§ Task details
Nothing but the lines from the one with "Given: Expand the 1 Day timeframe dropdown" through the final line of the listing should appear in the answer, each copied exactly.

§ Records for the exercise
*** Block opens ***
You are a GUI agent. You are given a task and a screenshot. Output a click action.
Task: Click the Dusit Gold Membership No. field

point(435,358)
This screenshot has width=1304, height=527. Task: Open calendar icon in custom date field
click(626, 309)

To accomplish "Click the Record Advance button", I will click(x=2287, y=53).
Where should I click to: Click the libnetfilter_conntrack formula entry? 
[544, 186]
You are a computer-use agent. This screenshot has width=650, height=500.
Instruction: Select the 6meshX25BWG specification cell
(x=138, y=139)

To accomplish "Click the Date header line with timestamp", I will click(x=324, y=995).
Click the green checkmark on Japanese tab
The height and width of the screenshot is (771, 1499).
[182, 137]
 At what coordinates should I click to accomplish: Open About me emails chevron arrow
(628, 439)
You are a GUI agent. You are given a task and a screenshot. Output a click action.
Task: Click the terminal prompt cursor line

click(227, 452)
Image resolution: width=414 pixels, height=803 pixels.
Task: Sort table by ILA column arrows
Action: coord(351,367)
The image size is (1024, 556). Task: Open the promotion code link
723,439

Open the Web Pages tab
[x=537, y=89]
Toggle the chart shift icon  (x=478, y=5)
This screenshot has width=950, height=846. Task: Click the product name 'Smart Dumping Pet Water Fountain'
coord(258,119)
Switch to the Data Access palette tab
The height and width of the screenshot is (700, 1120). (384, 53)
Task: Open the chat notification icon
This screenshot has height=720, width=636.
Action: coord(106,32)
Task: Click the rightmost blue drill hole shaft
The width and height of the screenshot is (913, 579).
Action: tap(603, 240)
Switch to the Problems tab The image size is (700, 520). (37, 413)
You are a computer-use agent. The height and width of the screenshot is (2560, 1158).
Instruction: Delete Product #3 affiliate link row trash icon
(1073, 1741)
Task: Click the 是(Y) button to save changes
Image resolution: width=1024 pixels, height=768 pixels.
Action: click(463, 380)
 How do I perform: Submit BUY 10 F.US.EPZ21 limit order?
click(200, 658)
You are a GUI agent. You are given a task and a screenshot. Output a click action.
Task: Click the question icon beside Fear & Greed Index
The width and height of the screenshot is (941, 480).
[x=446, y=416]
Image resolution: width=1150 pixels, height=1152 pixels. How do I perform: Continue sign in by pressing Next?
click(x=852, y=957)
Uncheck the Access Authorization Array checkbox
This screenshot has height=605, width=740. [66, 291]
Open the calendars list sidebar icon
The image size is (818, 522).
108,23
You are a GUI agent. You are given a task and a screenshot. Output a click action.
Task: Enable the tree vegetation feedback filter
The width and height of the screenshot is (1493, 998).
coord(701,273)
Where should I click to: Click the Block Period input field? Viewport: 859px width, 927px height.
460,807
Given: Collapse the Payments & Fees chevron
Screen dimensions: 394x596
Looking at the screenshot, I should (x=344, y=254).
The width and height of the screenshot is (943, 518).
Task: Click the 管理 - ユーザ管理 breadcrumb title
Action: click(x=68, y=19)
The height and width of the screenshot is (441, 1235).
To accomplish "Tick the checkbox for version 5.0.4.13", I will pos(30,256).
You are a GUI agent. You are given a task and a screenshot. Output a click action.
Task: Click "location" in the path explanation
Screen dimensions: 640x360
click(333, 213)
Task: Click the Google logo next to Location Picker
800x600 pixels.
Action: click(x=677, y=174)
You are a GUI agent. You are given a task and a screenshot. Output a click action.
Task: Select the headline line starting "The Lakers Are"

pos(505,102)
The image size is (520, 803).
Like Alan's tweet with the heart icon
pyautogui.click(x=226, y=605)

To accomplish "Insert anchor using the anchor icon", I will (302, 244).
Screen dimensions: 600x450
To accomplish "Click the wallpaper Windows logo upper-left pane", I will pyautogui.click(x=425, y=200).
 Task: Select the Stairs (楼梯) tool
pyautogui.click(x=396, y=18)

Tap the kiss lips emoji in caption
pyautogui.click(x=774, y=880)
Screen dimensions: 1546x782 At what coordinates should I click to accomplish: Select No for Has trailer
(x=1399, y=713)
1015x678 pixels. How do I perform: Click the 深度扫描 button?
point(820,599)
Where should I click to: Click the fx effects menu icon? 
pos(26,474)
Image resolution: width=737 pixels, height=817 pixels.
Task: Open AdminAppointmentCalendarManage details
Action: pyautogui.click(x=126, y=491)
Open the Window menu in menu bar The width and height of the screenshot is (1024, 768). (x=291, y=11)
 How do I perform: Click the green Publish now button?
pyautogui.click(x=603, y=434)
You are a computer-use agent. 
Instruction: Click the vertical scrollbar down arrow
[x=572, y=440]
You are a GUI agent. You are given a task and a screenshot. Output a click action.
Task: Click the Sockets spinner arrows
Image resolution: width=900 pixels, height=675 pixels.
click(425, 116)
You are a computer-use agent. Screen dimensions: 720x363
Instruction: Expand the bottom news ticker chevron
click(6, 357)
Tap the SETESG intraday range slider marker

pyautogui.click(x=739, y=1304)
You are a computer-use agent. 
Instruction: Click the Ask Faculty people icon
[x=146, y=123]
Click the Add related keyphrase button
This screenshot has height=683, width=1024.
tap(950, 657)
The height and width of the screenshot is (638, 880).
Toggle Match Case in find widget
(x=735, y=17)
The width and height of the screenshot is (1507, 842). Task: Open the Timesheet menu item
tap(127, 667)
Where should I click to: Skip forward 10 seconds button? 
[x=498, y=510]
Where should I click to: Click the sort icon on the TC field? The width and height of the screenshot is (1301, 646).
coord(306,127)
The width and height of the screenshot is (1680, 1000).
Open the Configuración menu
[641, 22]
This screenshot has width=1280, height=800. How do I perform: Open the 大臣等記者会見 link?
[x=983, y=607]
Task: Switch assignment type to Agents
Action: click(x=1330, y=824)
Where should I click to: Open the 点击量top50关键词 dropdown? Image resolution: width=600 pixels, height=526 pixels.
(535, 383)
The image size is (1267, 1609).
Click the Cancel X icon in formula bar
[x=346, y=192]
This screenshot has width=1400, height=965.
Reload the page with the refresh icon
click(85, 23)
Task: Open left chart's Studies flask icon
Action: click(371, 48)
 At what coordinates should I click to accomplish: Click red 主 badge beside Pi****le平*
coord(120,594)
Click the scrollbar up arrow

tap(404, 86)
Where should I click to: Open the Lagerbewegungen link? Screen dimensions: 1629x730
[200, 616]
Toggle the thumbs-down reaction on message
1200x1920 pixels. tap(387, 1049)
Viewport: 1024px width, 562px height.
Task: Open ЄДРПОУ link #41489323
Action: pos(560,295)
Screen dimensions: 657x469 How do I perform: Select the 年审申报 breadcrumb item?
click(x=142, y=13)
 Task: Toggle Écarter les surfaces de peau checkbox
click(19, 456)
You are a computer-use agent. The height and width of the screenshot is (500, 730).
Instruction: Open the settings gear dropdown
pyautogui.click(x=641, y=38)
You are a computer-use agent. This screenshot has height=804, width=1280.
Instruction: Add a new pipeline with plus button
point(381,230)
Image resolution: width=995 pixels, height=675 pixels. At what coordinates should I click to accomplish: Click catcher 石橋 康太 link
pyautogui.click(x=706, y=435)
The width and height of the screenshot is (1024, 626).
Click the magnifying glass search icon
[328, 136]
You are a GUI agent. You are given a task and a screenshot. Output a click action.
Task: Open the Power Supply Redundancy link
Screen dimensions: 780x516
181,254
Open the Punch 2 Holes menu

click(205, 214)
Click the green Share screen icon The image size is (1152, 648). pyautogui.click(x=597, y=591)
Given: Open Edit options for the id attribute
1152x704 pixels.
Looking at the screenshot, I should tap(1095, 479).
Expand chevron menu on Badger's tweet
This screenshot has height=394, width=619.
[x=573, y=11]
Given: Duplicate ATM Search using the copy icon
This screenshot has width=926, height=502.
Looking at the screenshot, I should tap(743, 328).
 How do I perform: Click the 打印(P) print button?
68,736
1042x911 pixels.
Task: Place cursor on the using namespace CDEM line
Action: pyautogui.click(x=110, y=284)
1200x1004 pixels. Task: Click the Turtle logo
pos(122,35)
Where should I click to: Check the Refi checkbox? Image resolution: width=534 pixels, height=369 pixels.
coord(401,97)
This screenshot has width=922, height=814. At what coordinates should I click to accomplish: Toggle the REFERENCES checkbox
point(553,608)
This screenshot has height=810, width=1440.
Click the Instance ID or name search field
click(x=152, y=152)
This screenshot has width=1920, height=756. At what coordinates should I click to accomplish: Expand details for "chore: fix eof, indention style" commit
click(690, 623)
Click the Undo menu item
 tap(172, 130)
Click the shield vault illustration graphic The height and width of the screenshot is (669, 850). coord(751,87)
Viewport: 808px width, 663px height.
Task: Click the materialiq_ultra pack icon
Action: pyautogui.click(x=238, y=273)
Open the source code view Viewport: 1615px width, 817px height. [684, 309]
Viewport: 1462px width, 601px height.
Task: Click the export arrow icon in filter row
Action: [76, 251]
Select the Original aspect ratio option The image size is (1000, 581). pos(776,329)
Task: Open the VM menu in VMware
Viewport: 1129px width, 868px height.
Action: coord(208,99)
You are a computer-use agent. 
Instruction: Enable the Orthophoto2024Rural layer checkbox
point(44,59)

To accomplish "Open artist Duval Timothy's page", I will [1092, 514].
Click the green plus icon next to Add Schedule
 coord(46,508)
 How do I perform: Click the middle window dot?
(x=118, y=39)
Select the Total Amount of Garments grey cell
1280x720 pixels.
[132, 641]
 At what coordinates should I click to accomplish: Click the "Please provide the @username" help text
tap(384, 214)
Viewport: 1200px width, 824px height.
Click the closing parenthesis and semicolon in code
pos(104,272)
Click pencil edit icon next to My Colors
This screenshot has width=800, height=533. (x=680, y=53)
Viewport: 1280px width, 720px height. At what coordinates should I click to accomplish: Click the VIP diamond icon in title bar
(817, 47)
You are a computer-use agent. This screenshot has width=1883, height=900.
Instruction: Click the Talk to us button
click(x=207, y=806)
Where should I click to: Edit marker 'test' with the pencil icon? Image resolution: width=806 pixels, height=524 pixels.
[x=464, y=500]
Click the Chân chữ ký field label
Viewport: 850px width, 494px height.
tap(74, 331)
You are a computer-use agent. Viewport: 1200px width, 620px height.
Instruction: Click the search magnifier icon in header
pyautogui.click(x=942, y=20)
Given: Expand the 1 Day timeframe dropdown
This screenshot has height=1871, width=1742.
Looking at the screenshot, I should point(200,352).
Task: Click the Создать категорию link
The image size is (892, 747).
*** Block closes ***
§ Answer box
Given: Expand the 1 Day timeframe dropdown
This screenshot has height=1871, width=1742.
Looking at the screenshot, I should point(200,352).
Task: Click the Создать категорию link
The image size is (892, 747).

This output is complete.